═════ ENTRIES SUPPLIED

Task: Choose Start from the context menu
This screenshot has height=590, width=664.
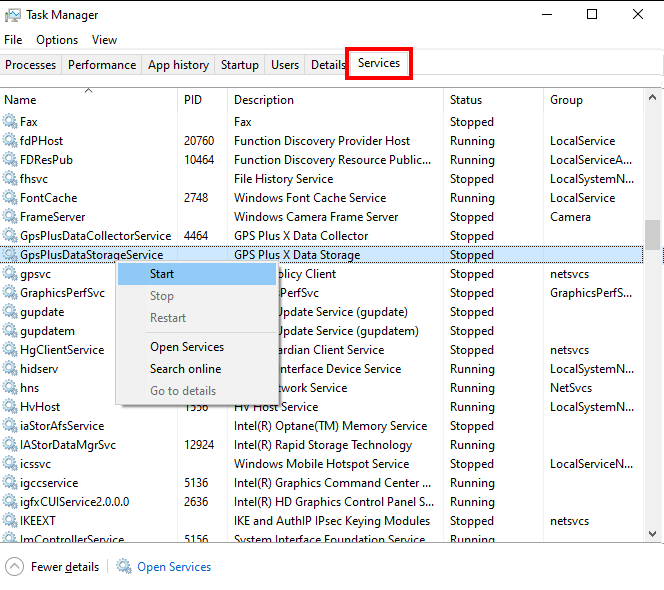Action: [x=162, y=274]
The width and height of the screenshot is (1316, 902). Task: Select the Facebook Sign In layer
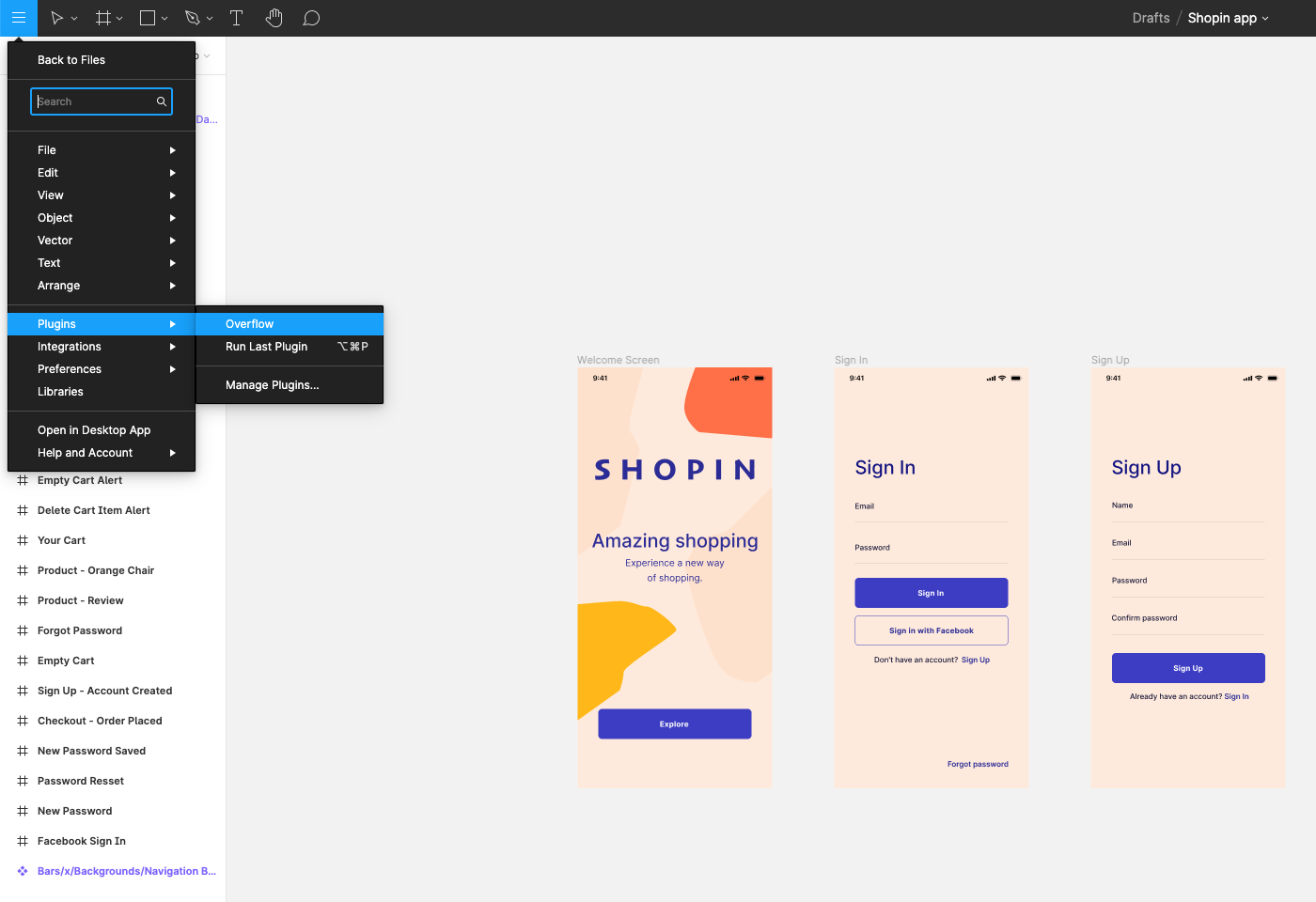tap(81, 840)
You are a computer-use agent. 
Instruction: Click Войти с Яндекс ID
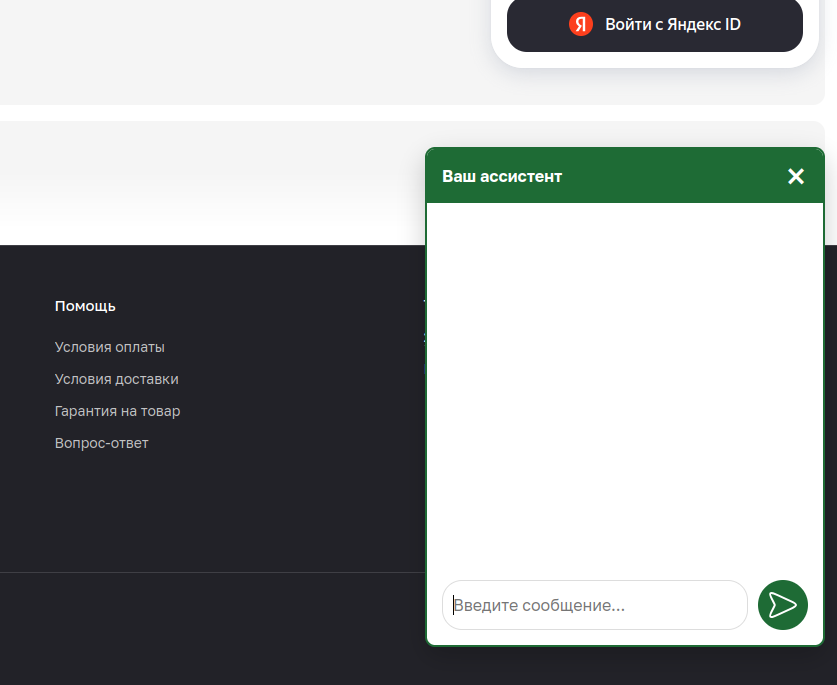click(x=654, y=25)
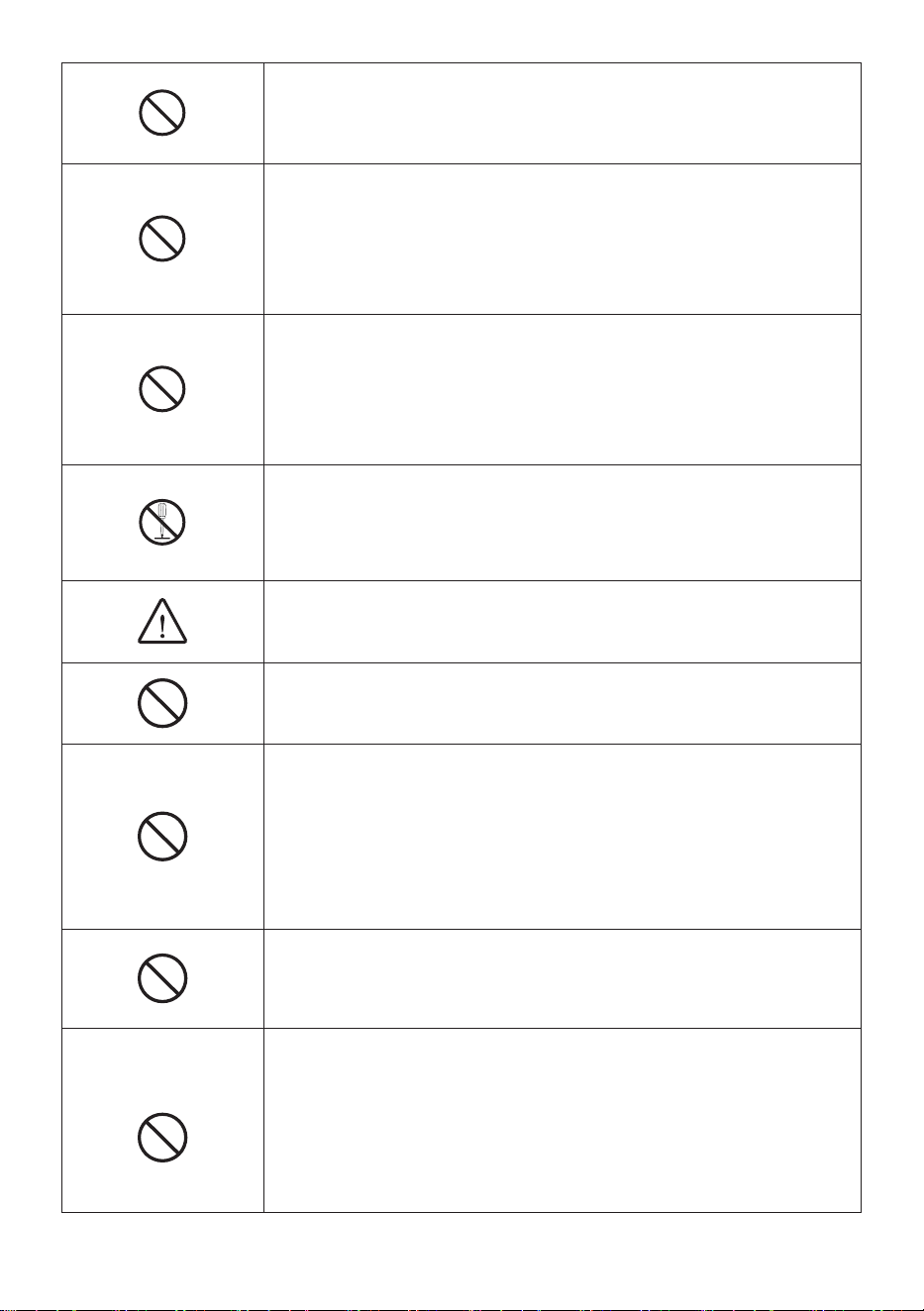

══════════

__EXERCISE__:
Copy out every row above word for word, and leave the pictures out of your copy.

__WRITTEN ANSWER__:
Task: Choose Start from the context menu
This screenshot has height=590, width=664.
Action: [x=162, y=274]
The width and height of the screenshot is (1316, 902). Task: Select the Facebook Sign In layer
tap(81, 840)
You are a computer-use agent. 
Instruction: Click Войти с Яндекс ID
click(x=654, y=25)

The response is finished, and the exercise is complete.